Entries supplied:
_____
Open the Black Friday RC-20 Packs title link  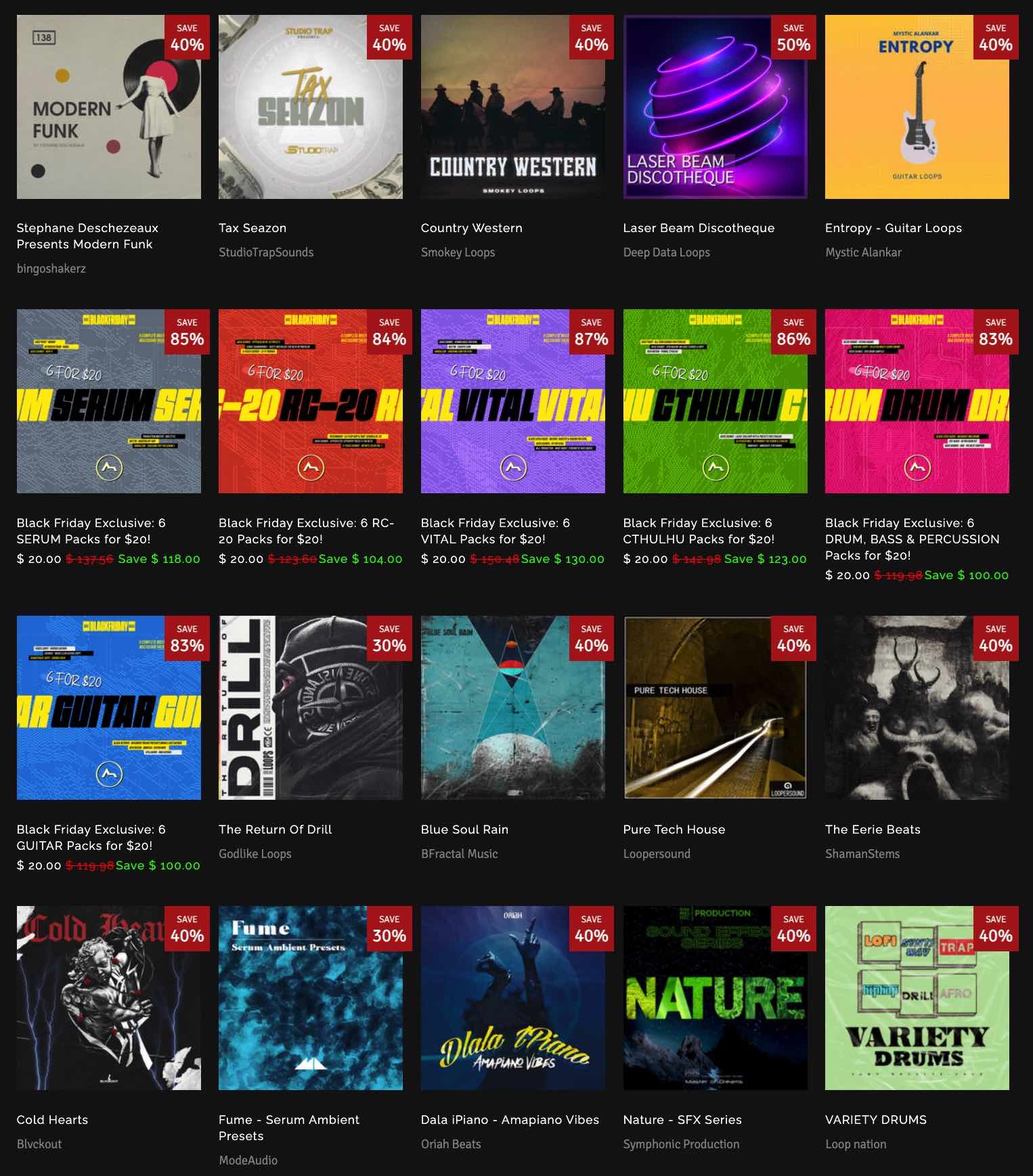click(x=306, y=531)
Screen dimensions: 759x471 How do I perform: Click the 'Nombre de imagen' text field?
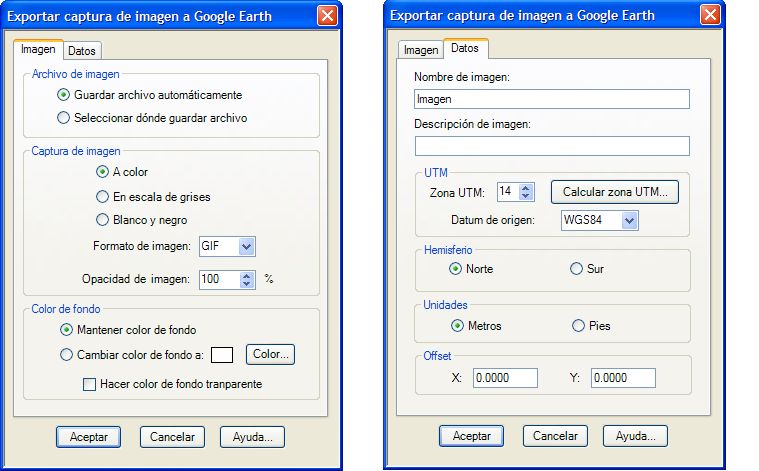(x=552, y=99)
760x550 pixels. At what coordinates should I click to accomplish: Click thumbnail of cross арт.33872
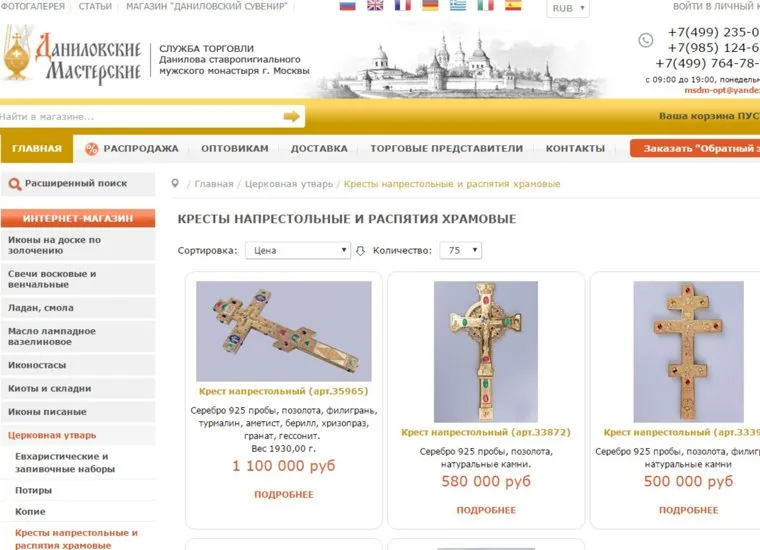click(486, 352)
_____
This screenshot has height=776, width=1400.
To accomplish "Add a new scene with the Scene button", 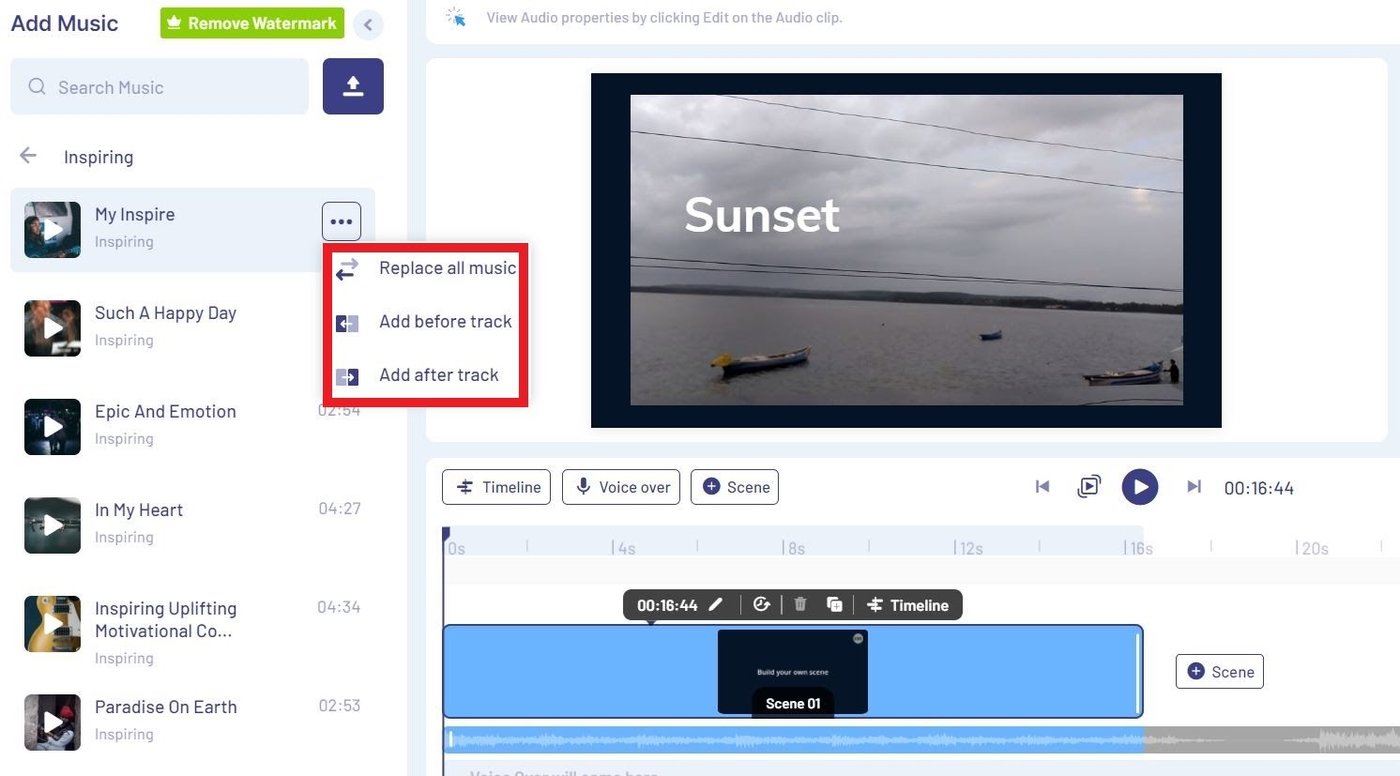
_____
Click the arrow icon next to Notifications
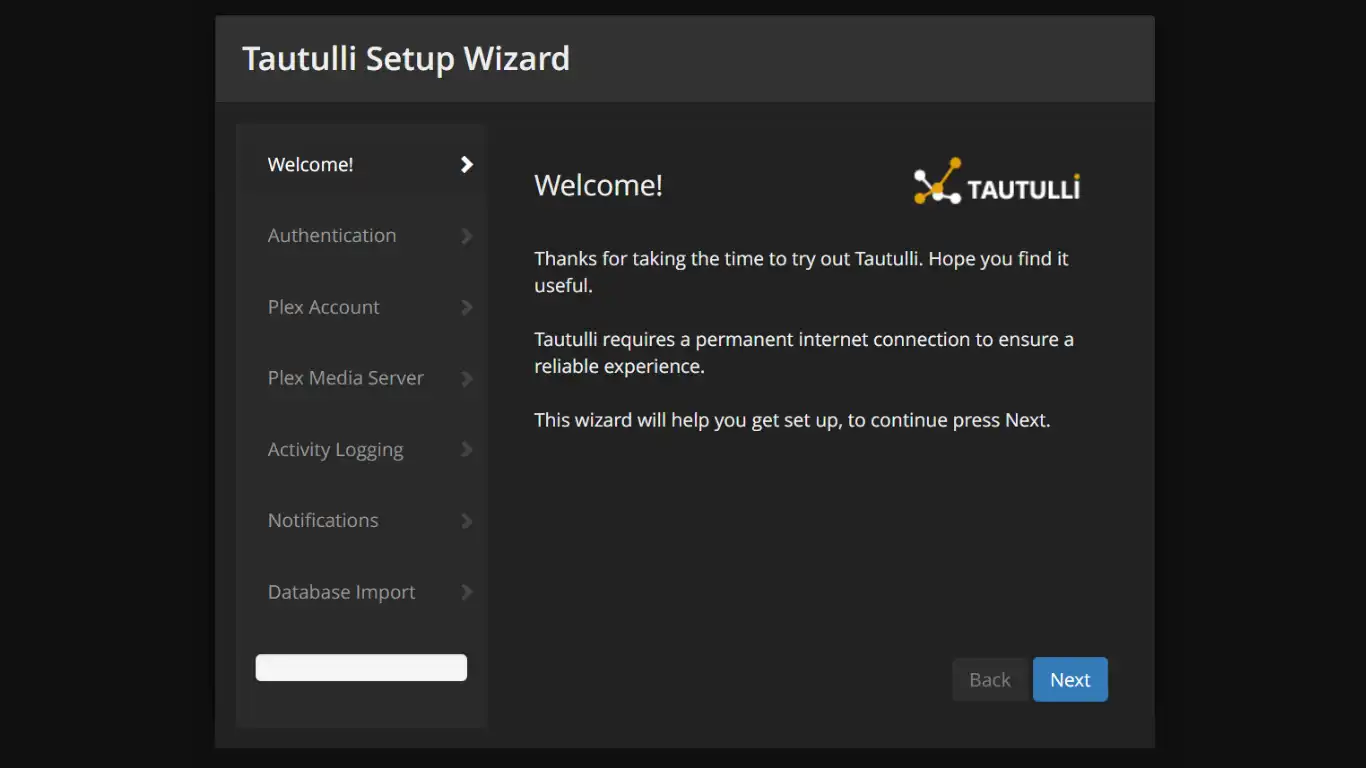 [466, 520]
_____
Directions for this task:
Exact copy, pictures excluded: every line above from the one containing "This screenshot has height=776, width=1400." to the one containing "a new scene", inclusive, and nothing more.

Written solution:
This screenshot has height=776, width=1400.
To accomplish "Add a new scene with the Scene button", 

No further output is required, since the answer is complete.